Database/Develop/Tutorials/Circuit breaker

The Circuit Breaker Pattern

This article is a deep dive into the problem that the Circuit Breaker pattern is designed to address, how it solves that problem, and how to implement the Circuit Breaker pattern in Aerospike applications.

The Circuit Breaker design pattern is used in distributed systems to provide fault tolerance and stability in architectures in which applications make remote calls, such as database operations, over a network connection. This application pattern is especially critical for maintaining stability in high throughput use cases.

As network connectivity is prone to transient errors and outages, especially in cloud environments, high-performance database applications must be designed to be resilient to these types of failure scenarios.

Aerospike’s high-performance database client libraries implement the Circuit Breaker pattern by default so that application developers using Aerospike Database don’t have to worry about implementing the pattern themselves. However, tuning the circuit breaker threshold for a given use case is critical.

While not discussed here, Aerospike provides additional configuration policies that are important for high-performance applications. See the Aerospike Connection Tuning Guide for details on the configuration policies not discussed in this post.

The problem

Failures where the application doesn’t get a response from the database within the expected time frame, such as a temporary network disruption, can result in an amplification of the load imposed on the entire system. Factors contributing to this load amplification include the increased time network connections remain open waiting on a response, the overhead of churning connections that timeout, application retry policies, and back-pressure queueing mechanisms.

When applications perform high volumes of concurrent database operations at scale, this load amplification can be significantly greater than during steady-state. In extreme cases, this type of scenario can manifest as a metastable failure where the load amplification becomes a sustaining feedback loop that results in the failed state persisting even when the original trigger of the failure state (network disruption) has been resolved.

As a simple example, consider a typical HTTP-based API in which an HTTP request to the application results in a single database read as illustrated in the following sequence diagram:

This steady-state usage pattern creates a generally sustainable system load.

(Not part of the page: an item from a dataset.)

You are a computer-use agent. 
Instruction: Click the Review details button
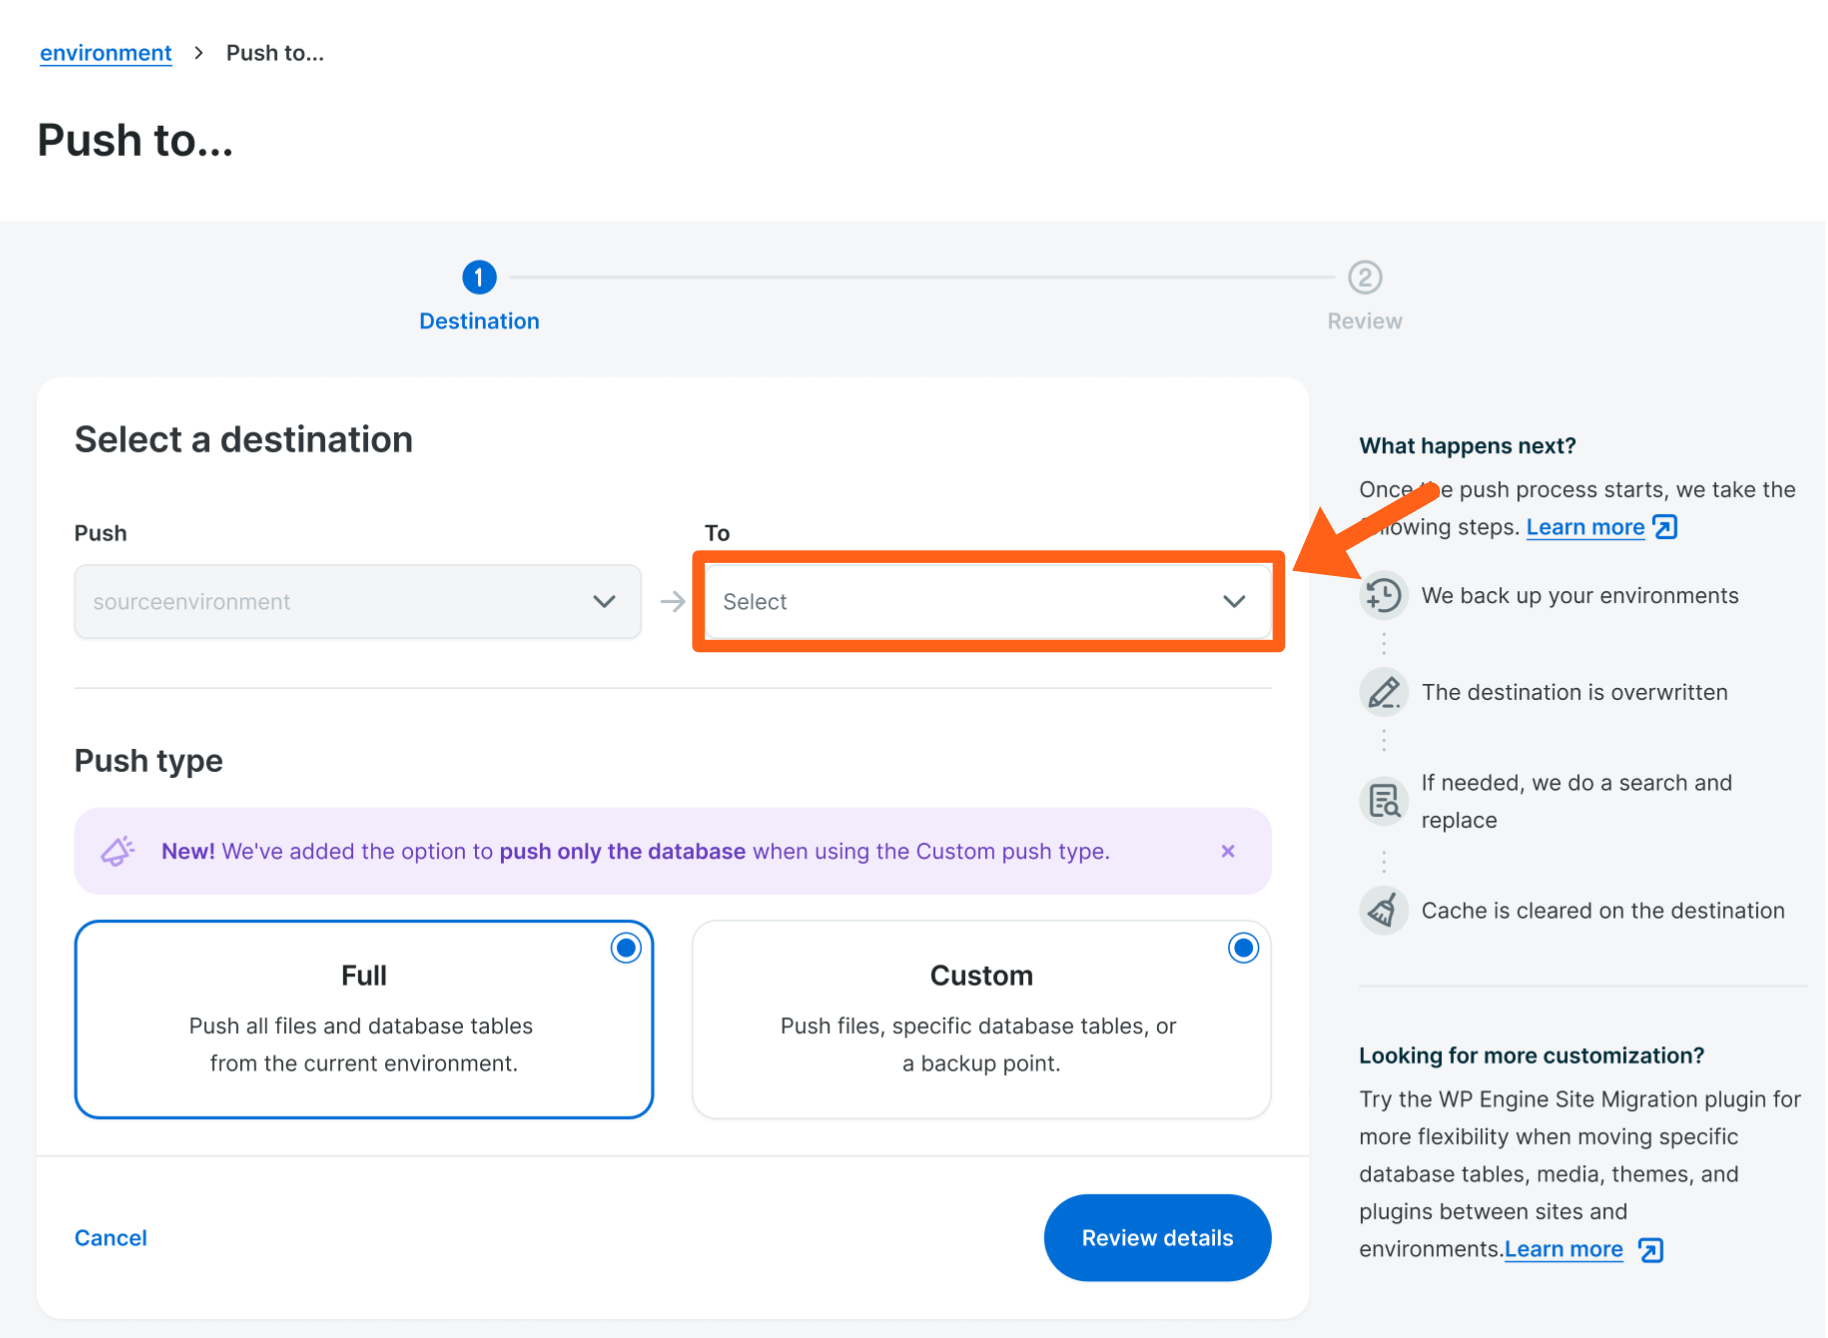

Consider what happens when a network failure results in database operations timing out. Because the application doesn’t know the nature of the network timeout, it might close the TCP connection and open a new one (connection churn). Churning connections can be expensive — especially when a TLS handshake is required. Database applications designed for high availability often retry read commands against replicas (Aerospike does this by default), which, during this type of failure, could also timeout and churn another connection per retry.

The following sequence diagram illustrates connection churn:

circuit-breaker-pattern-http-client-db-node

Each attempted transaction consumes significantly more time and resources than it would during steady-state. The result is “load amplification” triggered by the network outage.

Now imagine hundreds or thousands of concurrent application threads performing hundreds, thousands, or millions of database operations per second. The cost of churning a connection adds up at scale. A network outage lasting mere seconds can trigger a metastable failure that lasts far beyond the trigger event, and the only way to recover is to reduce the load on the system. Simply scaling the system to handle the worst-case load amplification wouldn’t be practical or cost-effective.

The circuit breaker solution

Much like its namesake component in electrical systems, the Circuit Breaker pattern will “trip the breaker” when the number of failures in a given time period exceeds a predefined threshold. The idea is to put a hard limit on the impact of these types of failures — to break the feedback loop — and recover quickly and automatically once the underlying trigger is resolved.

The Aerospike implementation of the Circuit Breaker pattern is built into the Aerospike client libraries and enabled by default. It trips when there are 100 or more errors within an approximate 1-second window. You can specify both the threshold and the time window.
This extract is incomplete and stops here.